LOT A3
Base metals (Pb, Ag, Zn)
Mississippi Valley Type (MVT) Pb-Zn Deposits spanning upper/middle/lower Benue trough
Study Areas: Plateau, Nasarawa, Ebonyi
Basin Development and Geology
The Benue Trough is an Intra-Cratonic rift basin that extends southwest-northeast from the northern boundary of the Niger Delta close to the Gulf of Guinea, up to the southern boundary of the Chad basin.
It is a linear trough with a strike length of approximately 800km and a width that reaches a maximum of 160km in the south west. It rests unconformably upon the Precambrian basement.
The Benue Trough originated as a failed rift during the early Cretaceous opening of the South Atlantic Ocean.
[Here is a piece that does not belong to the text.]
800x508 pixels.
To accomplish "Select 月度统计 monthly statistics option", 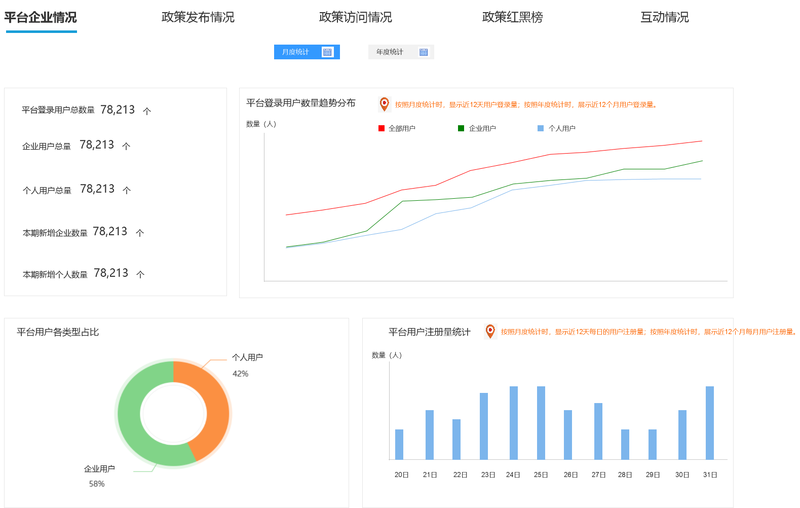I will 296,52.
Differential Rifting of Gondwana started in the South, exerted major strain on the Central African inflection point and created several crustal scale tectonic features in Africa and South America.
The Benue basin Evolution involves;
- Extensional marine Sedimentation in Albian to Turonian times;
- Left-lateral strike-slip shearing;
- Compressional Inversion in the early-Santonian;
- Post-inversion sedimentation; and
- Mesozoic to Cenozoic magmatism.
Mineralization
Mineralisation in the Benue Trough follows the Clastic Dominated Pb-Zn-Ag depositional model. A heat source at depth during the sag phase of basin development caused upward migration of carbonate dominated mineralizing fluids along pre-existing extensional structures. Local boiling or mixing with meteoric waters produce epigenetic, structurally controlled vein and disseminated mineralisation with pervasive carbonate replacement. Mineralized structures are parallel, en-enchelon, N/S or NW/SE trending. A heat source for mineralizing fluids is considered to be mafic intrusives due to the common spatial association of deposits and mafic rock.
The Pb-Zn deposits primarily contain sphalerite, galena, pyrite and chalcopyrite associated with calcite and subordinate quartz veining.